Wow, very interesting to see Sync doing so well in comparison!
But I thought a lot of the advantage of async is it’s ability to handle many concurrent requests? What happens if you run the same tests but this time with 100 requests in parallel?
I mean, it’s a bit of a weird comparison to begin with. Web servers were always able to parallelize without
async, because they’d just spawn a new thread per request. The real advantage ofasyncis programs where working with threads isn’t as trivial…I totally agree with you. This article was really a response to a lot of hype around async web servers in Python.
I kind of knew what to expect, but wanted to throw real numbers against it. I was surprised to see a 10x slowdown with the async switch in Django.
This is running with concurrent requests. 64 workers firing request to be exact.
That sounds like plenty. Cool!
I’ve run python progs with 1000+ threads and it’s fine. 10k might be harder. Async is overrated. Erlang and elixir are preferable.
overrated or not the choice is between sync or async drivers. Actually there is no choice, just an illusion of choice.

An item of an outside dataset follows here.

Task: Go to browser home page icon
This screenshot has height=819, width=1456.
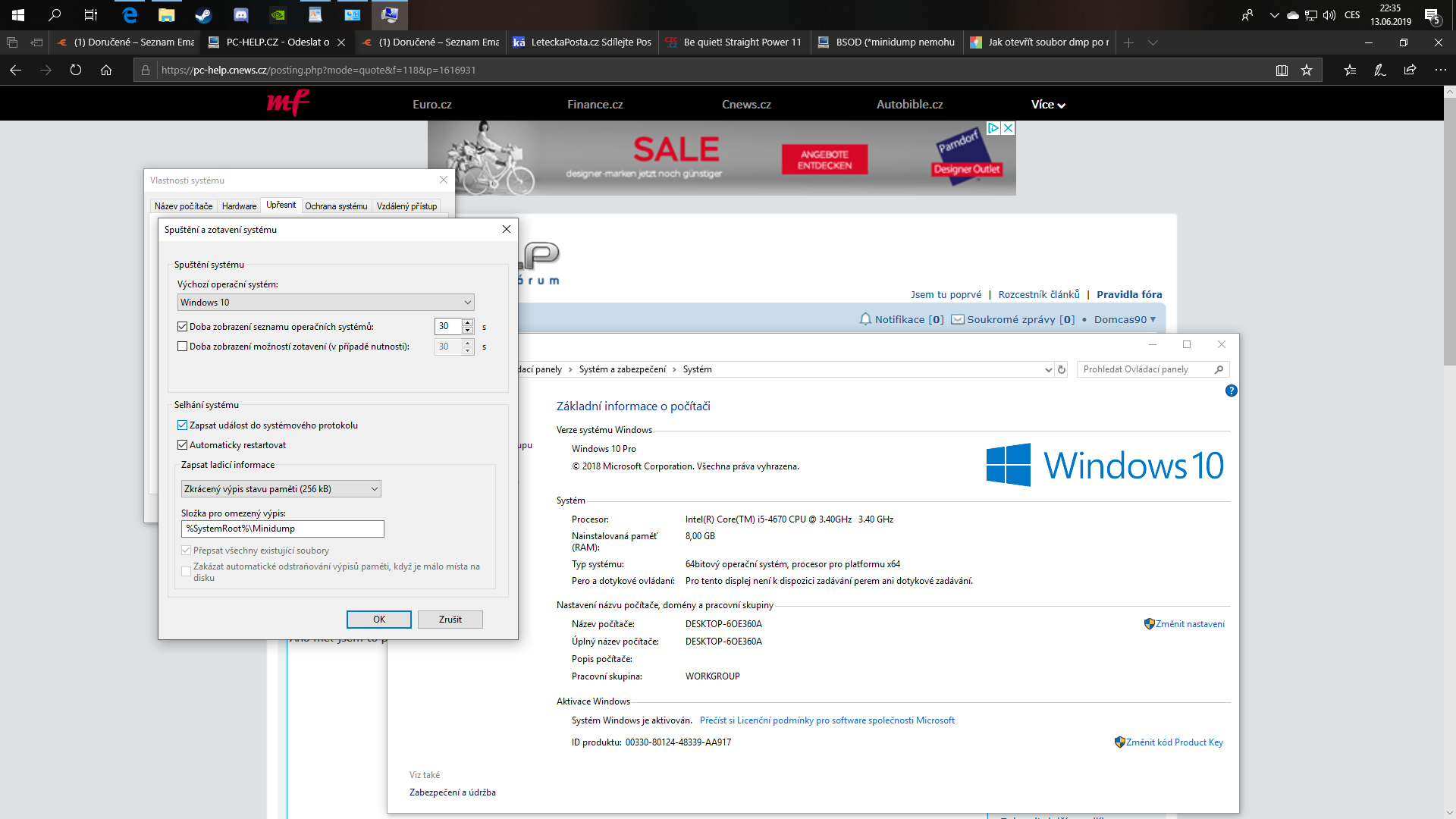Action: click(106, 70)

So async or async … choose. Without the web router running multithreaded, concurrency will have minimal effect. But everything is step by step. freethreaded hasn’t been out for very long.
Only reliable web server is an Erlang web server.
@hackeryarn It’s not clear from this writeup how SQLAlchemy is set up. If you’re using a sync postgres driver then you’re doing async-to-sync in your code and not testing what you think you’re testing.
A test of different async SQLAlchemy configurations would be helpful next to this. Including testing that the SQLAlchemy setup is async all the way through.
I live and breathe this stuff
SQLAlchemy AsyncSession calls greenlet_spawn which wraps a Session sync method. For async dialect+driver, the sqlalchemy dbapi driver will make async connections.
Hey lets make an async call. You mean rewrite the exact code except with dispersed await sprinkled about? Fuck that! Once is enough. Instead wrap the sync call in a greenlet_spawn. And then return to the gulag of static type checking hell forever.
So is it async all the way thru? No. It’s async enough™
It is using the async driver. I am using FastAPI’s thin wrapper around SQLAlchemy which also does some slight tuning for it to work better with FastAPI in an async mode.
It wasn’t clear whether they have a connection proxy in front of the postgres instance. PosrgreSQL connections are expensive, so something like pg_bouncer could also make a big difference here.
(I realize the point was to test python web servers, but it would have been an interesting additional metric.)
No connection proxy in this case. The pooled sync test uses client side pooling which shows better performance. Using a proxy would have the same effect, just moves the pooling to server side.